With spring comes the bright sun, warmer weather, and the beautiful blooms of your garden plants, especially your Easter cactus. Resembling Christmas and Thanksgiving cacti, the plant features succulent, jointed segments that are flat with rounded edges. The plant also boasts vibrant flowers, with blooms ranging from red to orange and pink.
Other types of cacti tend to prefer dry, arid conditions, but Easter cacti are tropical plants, meaning they prefer moisture and less direct sunlight. Though generally grown indoors in North America, the plants are hardy in zones 10 through 12. So, what do they require in terms of watering? And how should you switch up your routine to induce those beautiful blooms this spring?
Learn how often you should water your Easter cactus and some tips and tricks for providing proper drainage and inducing blooms. Plus, find out how to tell if you are overwatering or underwatering the plant to prevent any issues.

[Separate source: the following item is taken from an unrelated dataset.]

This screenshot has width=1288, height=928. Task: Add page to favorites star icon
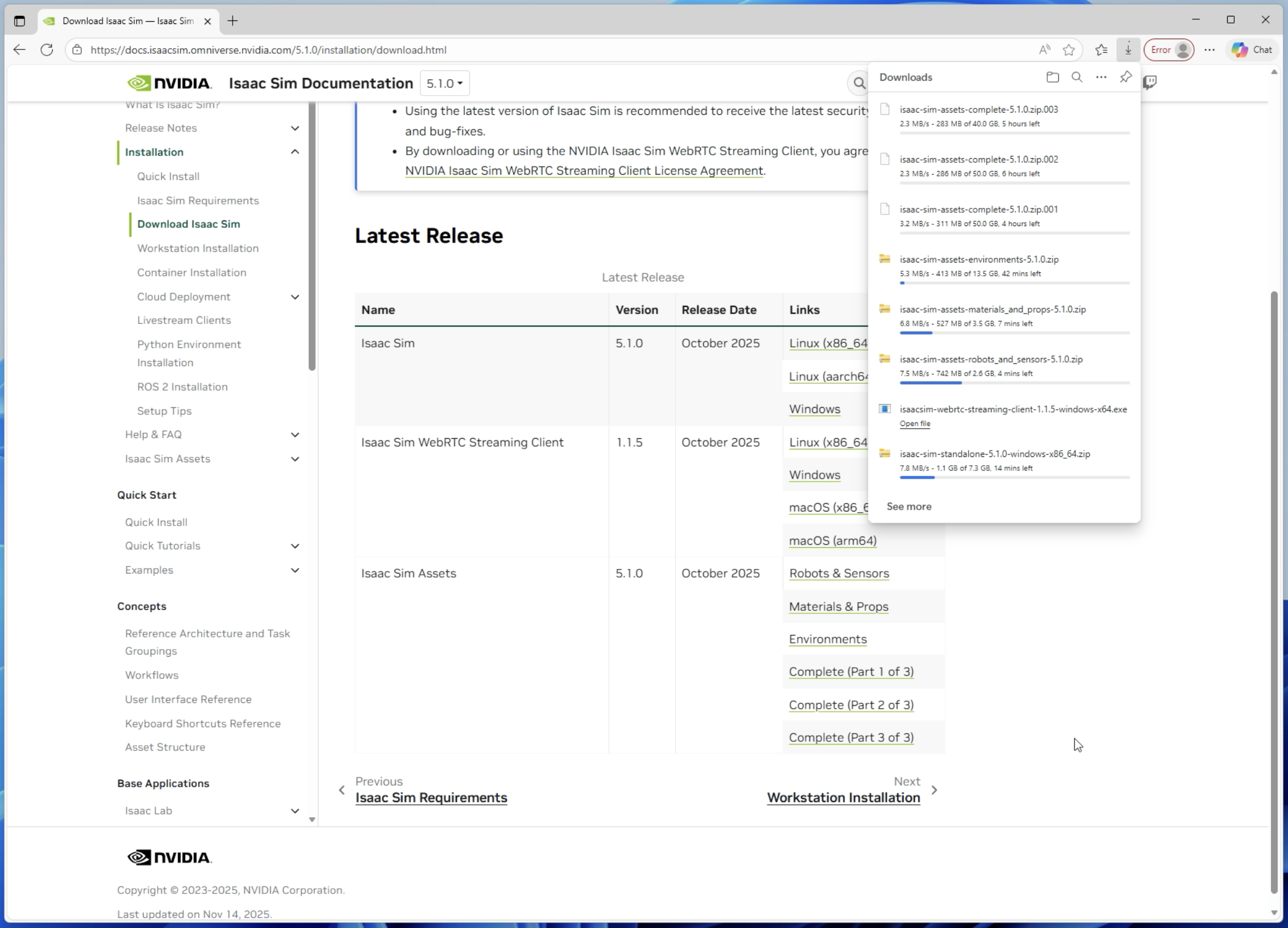pos(1069,50)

How Often Should You Water Easter Cacti?
How often you water your cacti depends on the weather, as you will need to water more often when temperatures are higher, and the air is dry. Also, the soil and type of pot you use can affect how quickly the plant dries out. Whether indoors or outdoors, in a container or the ground, place your plant in a location with indirect light with daytime temperatures between 70 degrees and 80 degrees Fahrenheit. Adjust temperatures and lighting when trying to induce blooms or when the plant is flowering (more on that later).
Generally, water Easter cacti weekly when the top inch of soil is dry. Depending on the weather, you may need to adjust this schedule, so stick your finger in the soil to see if it is dry. When the plant is blooming in spring, you need to water more regularly, keeping the soil slightly moist but never waterlogged. Also, when the plant is flowering, ensure it is in at least 50 percent humidity. Water deeply, until water runs out the drainage holes of your planter. It is best to err on the side of under-watering rather than overwatering, as Easter cacti are susceptible to root rot.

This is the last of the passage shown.